EXERCISE OBJECTIVE — Pick out and copy every line in the entries below that contains the string "Producer".
----
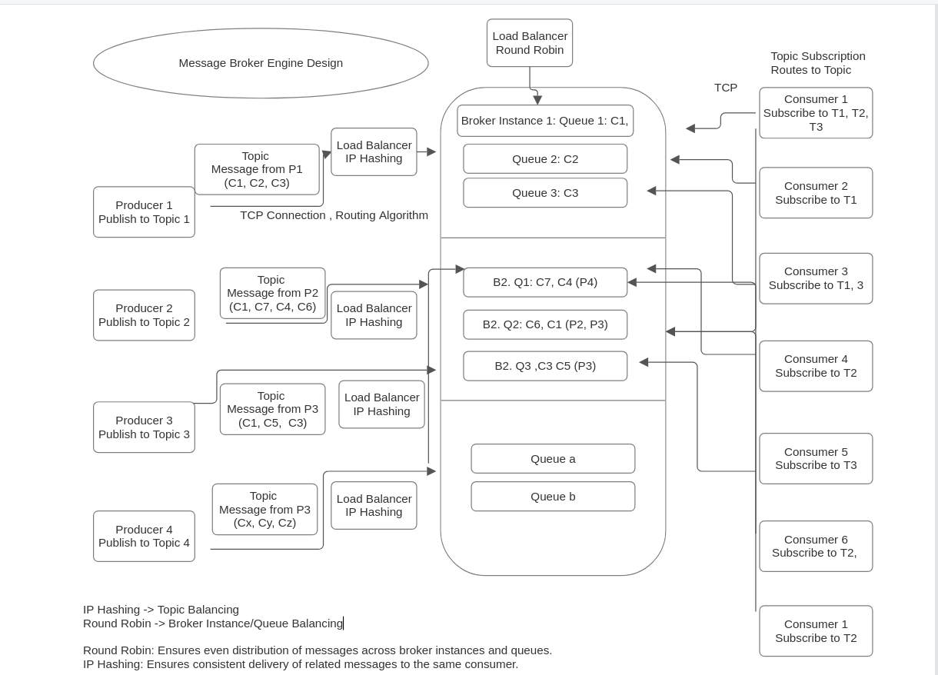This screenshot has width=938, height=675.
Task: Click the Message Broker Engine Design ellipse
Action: tap(261, 63)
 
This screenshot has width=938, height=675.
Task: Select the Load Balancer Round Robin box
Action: tap(530, 43)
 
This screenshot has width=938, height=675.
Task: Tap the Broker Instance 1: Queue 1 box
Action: tap(545, 121)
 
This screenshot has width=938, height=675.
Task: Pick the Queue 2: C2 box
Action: tap(545, 159)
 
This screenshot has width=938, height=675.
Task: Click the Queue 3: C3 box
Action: tap(545, 193)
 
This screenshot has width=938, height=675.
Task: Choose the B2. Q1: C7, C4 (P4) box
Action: tap(545, 282)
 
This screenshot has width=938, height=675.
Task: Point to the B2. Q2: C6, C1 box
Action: tap(545, 324)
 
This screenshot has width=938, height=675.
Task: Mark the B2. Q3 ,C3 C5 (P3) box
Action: tap(545, 366)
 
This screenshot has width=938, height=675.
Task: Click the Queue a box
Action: tap(553, 459)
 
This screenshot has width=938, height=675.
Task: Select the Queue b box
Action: tap(553, 497)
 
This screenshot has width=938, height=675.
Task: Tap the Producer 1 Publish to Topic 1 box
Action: tap(144, 212)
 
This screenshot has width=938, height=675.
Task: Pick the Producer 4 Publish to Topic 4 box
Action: tap(144, 537)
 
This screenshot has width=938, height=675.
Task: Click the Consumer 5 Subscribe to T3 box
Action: tap(816, 459)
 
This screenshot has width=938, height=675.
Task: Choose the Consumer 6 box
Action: tap(816, 547)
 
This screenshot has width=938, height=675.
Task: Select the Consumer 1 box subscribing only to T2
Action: tap(816, 631)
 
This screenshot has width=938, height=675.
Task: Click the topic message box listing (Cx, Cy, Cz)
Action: tap(264, 510)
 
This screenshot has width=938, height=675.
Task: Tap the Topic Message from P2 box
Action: tap(272, 293)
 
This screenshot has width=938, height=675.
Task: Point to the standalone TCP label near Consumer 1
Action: tap(726, 88)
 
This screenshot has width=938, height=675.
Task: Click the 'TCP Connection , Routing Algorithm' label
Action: tap(334, 215)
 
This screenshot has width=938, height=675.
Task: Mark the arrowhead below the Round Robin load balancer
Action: tap(537, 100)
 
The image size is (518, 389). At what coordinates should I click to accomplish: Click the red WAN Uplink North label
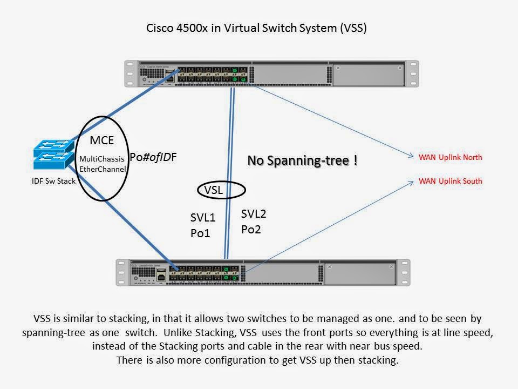pos(450,158)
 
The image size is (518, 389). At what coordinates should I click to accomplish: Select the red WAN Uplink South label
pos(450,181)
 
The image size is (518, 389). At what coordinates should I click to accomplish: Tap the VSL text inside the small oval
pos(214,190)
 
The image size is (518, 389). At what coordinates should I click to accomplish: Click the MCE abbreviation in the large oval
pos(101,141)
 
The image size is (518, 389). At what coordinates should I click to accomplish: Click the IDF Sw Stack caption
pos(53,181)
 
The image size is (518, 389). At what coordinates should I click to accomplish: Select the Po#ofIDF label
pos(153,157)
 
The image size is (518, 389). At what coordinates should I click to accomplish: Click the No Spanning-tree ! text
pos(302,160)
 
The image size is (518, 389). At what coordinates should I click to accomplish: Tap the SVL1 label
pos(202,218)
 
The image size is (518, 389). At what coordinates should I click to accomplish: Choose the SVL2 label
pos(254,214)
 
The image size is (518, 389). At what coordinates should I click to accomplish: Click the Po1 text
pos(199,233)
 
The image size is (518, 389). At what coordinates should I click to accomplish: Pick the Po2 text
pos(250,229)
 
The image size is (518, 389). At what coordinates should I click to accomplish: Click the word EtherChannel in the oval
pos(103,169)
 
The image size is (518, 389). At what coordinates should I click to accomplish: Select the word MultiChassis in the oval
pos(102,160)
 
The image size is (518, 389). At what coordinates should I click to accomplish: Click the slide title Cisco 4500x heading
pos(257,29)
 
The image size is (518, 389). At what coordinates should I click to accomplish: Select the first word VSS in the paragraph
pos(43,318)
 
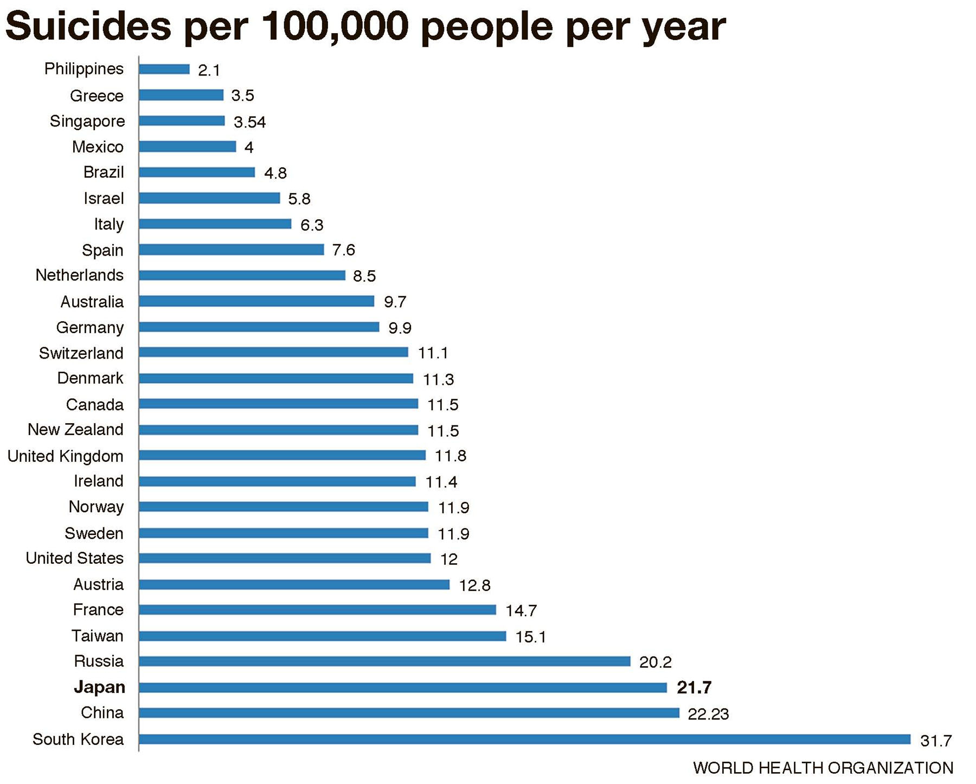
----
SOLUTION TO THIS PROBLEM —
Task: Tap the Producer 1 Publish to Topic 1 box
Task: Pick the Producer 4 Publish to Topic 4 box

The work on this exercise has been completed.